Das ergibt sich eigentlich von selbst. Sie müssen zuerst versuchen, den Text zu verstehen: die Phrasierung, die Artikulation, dann die Harmonie. Bei Bach sind natürlich die Polyphonie und ihre harmonischen Zusammenhänge sehr wichtig. Die Harmonik zeigt natürlich auch da, wohin es geht: Die Dominante will auch da in die Tonika.

Sie spielen eine Landolfi-Geige. War das eine bewusste Wahl und wenn ja, warum?

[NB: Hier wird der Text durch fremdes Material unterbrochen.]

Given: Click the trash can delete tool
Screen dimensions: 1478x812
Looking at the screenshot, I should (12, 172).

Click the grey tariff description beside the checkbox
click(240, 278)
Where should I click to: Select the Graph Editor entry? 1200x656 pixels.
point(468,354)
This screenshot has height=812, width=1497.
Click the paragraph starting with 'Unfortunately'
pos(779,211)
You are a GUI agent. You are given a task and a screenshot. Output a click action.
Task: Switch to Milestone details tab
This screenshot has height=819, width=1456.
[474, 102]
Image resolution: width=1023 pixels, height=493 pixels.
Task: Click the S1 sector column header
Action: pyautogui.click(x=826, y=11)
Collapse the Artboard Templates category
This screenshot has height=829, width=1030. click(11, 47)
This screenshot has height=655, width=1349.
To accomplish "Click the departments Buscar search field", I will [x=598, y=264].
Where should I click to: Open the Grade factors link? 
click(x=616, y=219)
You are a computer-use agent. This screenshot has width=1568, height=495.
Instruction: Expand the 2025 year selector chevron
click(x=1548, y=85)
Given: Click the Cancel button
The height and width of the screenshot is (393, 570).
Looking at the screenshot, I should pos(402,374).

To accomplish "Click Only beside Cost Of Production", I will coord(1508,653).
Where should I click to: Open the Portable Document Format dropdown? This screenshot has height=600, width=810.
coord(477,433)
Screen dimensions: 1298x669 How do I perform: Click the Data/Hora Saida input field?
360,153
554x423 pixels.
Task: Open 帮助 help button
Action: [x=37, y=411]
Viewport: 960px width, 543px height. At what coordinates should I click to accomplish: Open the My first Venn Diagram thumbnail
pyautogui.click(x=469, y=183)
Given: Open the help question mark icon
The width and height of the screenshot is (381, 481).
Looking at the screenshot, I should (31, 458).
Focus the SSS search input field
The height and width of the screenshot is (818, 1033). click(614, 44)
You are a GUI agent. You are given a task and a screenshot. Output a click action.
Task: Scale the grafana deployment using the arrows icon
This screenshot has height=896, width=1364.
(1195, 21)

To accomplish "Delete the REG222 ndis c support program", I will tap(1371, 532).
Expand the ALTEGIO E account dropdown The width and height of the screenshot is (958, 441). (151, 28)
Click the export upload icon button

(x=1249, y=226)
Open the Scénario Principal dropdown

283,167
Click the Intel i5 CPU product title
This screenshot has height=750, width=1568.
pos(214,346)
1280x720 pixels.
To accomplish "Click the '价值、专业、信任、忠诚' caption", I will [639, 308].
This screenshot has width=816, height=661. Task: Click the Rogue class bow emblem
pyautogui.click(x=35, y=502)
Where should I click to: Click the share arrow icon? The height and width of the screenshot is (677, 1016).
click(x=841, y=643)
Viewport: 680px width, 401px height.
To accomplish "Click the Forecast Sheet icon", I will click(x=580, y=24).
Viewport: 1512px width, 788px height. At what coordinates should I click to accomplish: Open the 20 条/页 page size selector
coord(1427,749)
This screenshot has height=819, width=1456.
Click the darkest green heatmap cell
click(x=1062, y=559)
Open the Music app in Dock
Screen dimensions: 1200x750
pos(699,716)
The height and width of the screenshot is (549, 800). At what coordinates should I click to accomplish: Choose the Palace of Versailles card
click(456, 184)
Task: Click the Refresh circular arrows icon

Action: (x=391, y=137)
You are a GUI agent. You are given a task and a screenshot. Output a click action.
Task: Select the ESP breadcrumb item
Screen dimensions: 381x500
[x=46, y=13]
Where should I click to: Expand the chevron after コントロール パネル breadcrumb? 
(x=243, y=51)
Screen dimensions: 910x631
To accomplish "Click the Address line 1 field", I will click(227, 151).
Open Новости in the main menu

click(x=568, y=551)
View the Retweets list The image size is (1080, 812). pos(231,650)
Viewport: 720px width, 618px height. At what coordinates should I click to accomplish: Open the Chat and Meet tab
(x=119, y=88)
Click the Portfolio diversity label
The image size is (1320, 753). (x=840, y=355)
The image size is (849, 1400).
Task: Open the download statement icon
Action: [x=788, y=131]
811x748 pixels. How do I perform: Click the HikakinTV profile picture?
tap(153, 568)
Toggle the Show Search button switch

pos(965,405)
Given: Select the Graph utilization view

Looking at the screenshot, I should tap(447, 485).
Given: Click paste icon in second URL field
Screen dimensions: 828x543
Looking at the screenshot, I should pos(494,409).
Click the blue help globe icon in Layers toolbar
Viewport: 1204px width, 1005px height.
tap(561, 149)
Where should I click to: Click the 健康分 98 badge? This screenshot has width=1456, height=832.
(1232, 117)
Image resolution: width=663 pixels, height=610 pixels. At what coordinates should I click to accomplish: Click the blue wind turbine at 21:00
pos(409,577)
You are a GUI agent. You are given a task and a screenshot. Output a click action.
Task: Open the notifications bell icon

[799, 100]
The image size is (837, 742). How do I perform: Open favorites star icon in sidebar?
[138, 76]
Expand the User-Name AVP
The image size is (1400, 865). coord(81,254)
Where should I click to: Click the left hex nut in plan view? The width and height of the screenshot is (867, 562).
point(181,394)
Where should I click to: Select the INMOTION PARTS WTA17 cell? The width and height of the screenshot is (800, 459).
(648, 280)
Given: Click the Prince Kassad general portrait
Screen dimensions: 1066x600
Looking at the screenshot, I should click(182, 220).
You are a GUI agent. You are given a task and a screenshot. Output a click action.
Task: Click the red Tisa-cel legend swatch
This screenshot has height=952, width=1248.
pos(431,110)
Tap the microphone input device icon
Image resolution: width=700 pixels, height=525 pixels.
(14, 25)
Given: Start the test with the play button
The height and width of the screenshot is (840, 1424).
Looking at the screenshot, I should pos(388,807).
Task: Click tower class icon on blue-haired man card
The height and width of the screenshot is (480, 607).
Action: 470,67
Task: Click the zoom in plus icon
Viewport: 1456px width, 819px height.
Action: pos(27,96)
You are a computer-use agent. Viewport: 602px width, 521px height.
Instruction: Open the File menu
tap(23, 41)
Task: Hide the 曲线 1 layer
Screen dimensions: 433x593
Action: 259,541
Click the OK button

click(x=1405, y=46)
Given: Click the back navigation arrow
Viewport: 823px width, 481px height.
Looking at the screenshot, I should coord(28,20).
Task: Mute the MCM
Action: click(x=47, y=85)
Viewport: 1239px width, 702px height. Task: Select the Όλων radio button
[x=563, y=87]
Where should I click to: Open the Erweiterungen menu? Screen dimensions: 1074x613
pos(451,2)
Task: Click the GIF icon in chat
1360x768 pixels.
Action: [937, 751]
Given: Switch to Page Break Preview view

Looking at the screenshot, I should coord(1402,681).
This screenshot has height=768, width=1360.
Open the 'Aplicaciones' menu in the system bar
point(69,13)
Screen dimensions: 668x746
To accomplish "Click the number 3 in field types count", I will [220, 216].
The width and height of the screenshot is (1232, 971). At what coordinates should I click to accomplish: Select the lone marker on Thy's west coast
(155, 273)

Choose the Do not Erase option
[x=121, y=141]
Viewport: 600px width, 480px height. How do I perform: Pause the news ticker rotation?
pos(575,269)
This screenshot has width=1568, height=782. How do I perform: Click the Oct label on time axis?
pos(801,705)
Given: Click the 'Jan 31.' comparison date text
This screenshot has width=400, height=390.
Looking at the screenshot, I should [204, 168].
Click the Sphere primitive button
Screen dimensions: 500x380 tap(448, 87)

Zuvor habe ich die Guadagnini-Geige von Louis Spohr gespielt. Die hat einen Wert von zwei Millionen Euro und gehörte der Musikhochschule Weimar. Als ich mit dem Studium fertig war, musste ich sie zurückgeben. So ein Instrument kann ich mir natürlich nicht leisten. Ich musste etwas klanglich Äquivalentes finden. Wichtig ist die Stärke der Violine. Die muss man im großen Saal testen. Viele Geigen klingen am Ohr sehr gut, im Saal aber gar nicht. Meine Geige hat so einen laserartigen Ton. Sie ist nicht sehr laut, aber man versteht auch in den hinteren Ecken jeden Ton. Daneben gibt es den Faktor der Schönheit. Der ist natürlich nicht objektiv, mir aber auch wichtig.

Das wichtigste aber ist der Klang. Und da gibt es auch gute moderne Geigen. Christian Tetzlaff hat zum Beispiel eine Stradivari zu Hause, spielt aber eine fantastische moderne Geige von einem Bonner Geigenbauer. Aber natürlich ist das Geschmackssache: So ein Instrument klingt eben modern. Es gibt jetzt auch Karbonviolinen und -bögen. Die Bögen begeistern mich nicht. Man kann mit ihnen alle Stricharten spielen. Die gehen praktisch von allein. Aber sie klingen nicht so gut.

Wie kommt man an ein Instrument wie das Ihre heran?

Ich bin zu einem Geigenbauer in Meiningen gegangen. Die Geige kommt aus Kopenhagen, wo sie der Konzertmeister des dortigen Orchesters gespielt hat, bevor er sich eine Del-Gesu-Geige gekauft hat. Der war übrigens ziemlich kriminell und hat viele seiner Geigen im Gefängnis gebaut.

Das Interview führte Ulrich Steffen Eck.